Jane was menaced by the threat of rape once in the first book and by romance with someone other than Tarzan in the second book. Meriem is threatened with rape by the Swedish raider, with cannibalistic consumption by Kuvudoo’s tribe, and with illicit romance with a young English nobleman. Further, although the Sheik fades in importance after Korak first rescues Meriem, the Arab leader comes up with the most horrific doom for the young girl: attempting to marry Meriem to his half-brother, who is both a half-caste (described as looking “black”) and an apparent victim of syphilis, since part of his face has been eaten away by “disease.” Though the Sheik does not state his game plan outright, his overall plan seems to be not just to despoil Meriem by having her “uncle” rape her, but to have her impregnated with a non-white child as well.


Though SON OF TARZAN boasts no positive characters of color, it must be admitted that the blonde Swede Mailbihn is just as rapacious as any denizen of Africa. Further, though the young English nobleman, Morison Baynes, doesn’t want to rape Meriem, he does plot to take her back to England as his mistress, which rates as a lesser form of degradation. Baynes starts out as an egotistical bounder and a coward, a loose satire on the entitlement of the sons of civilization. However, Baynes’ feelings toward Meriem become protective and he ends up sacrificing himself for her, which is the much same fate Burroughs meted out to William Clayton, Jane’s most prominent suitor in the first two books.


The jungle romance of Korak and Meriem never becomes as ardent as the early lovemaking of Tarzan and Jane. This is certainly because the two of them begin their relationship as pre-teen youths and implicitly only develop romantic feelings in a gradual and decorous fashion. One assumes that Jack Clayton learned something about the birds and bees before his jungle sojourn, but Meriem doesn’t get any such schooling at the hands of her nasty adoptive father, and initially can only think of Korak as a “big brother.” The author inevitably is obliged to show the two young people fall in love, but Burroughs never seems very comfortable with these scenes, and remains vague about the characters’ respective ages during their largely chaste interactions.
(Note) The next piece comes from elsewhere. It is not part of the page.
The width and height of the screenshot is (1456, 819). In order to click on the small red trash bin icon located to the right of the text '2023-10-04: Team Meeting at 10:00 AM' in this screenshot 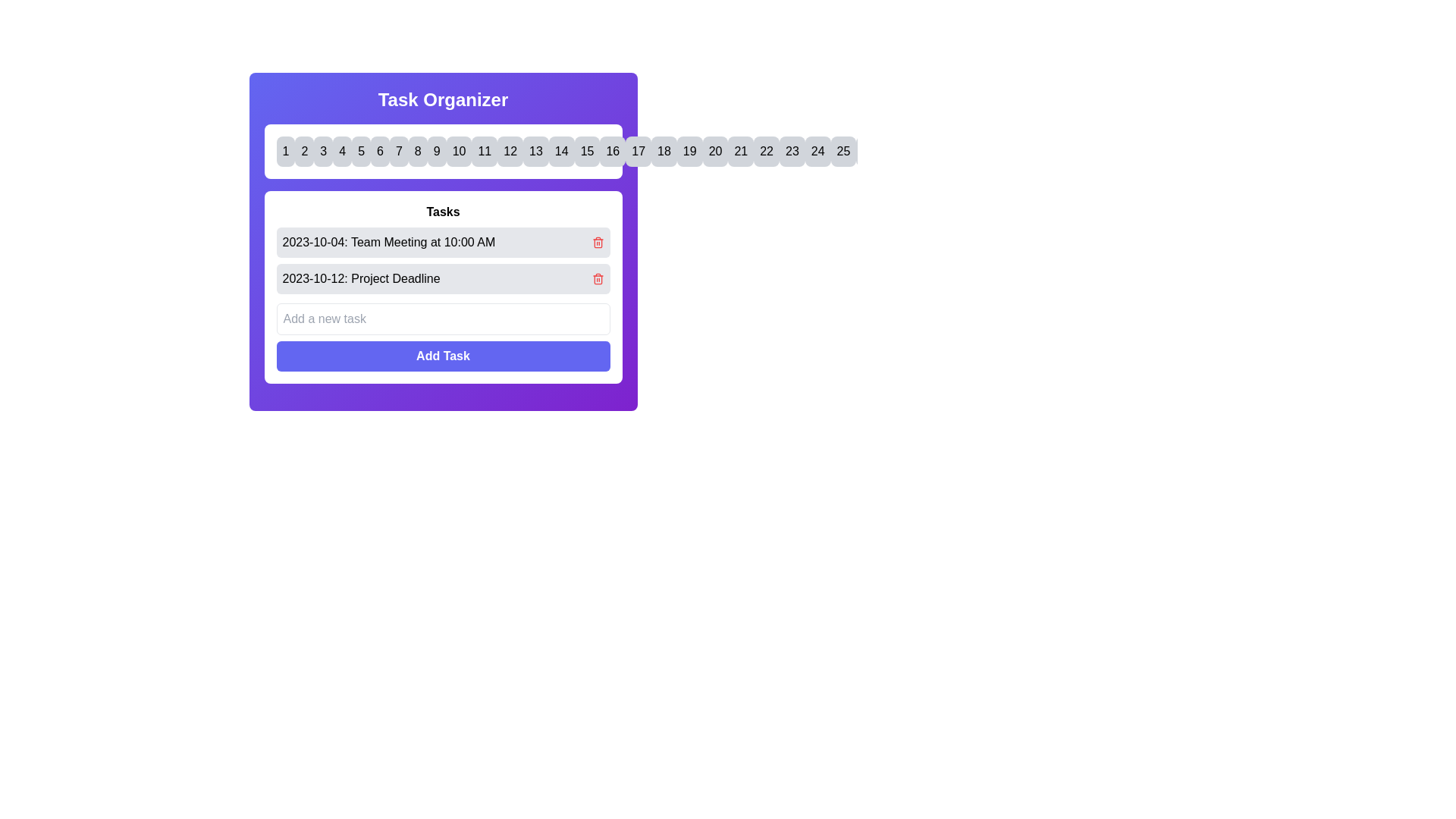, I will do `click(597, 242)`.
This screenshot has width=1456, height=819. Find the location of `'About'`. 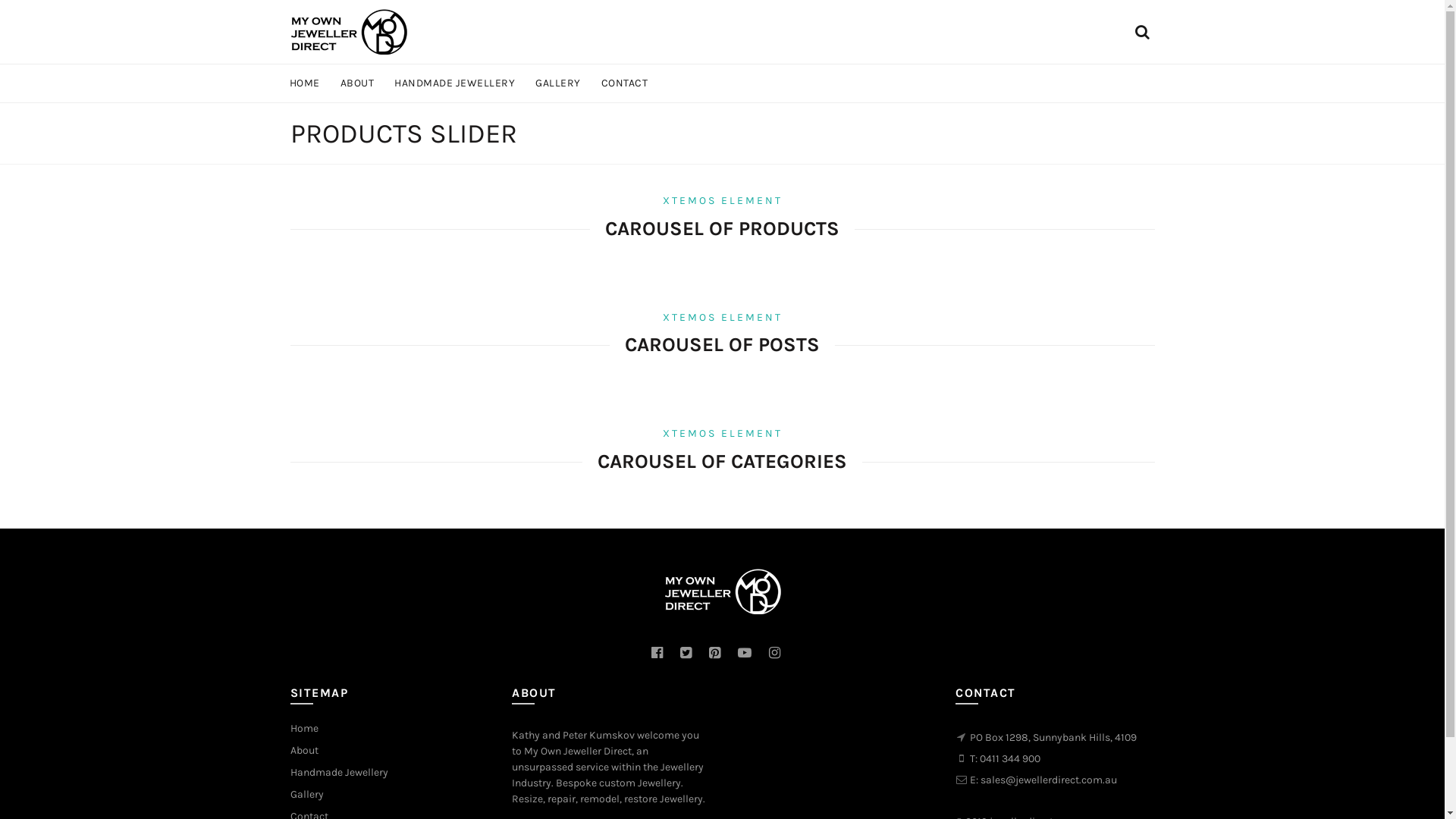

'About' is located at coordinates (303, 749).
Burroughs doesn’t really elaborate a distinct myth-persona for Korak, and toward the book’s end Korak himself states, “There is only one Tarzan; there can never be another.” I take this as the author’s tacit admission that Tarzan is his superior creation, and in future books Korak only appears a few times in supporting roles. The character only became a regular headliner in the 1960s, when Gold Key Comics published KORAK, SON OF TARZAN, a well-done juvenile series loosely based in Burroughs’s concepts, accrue any great personality, appearing to be nothing more than “Tarzan Lite,” an athletic ape-boy who’s never quite as lusty or as savage as his old man.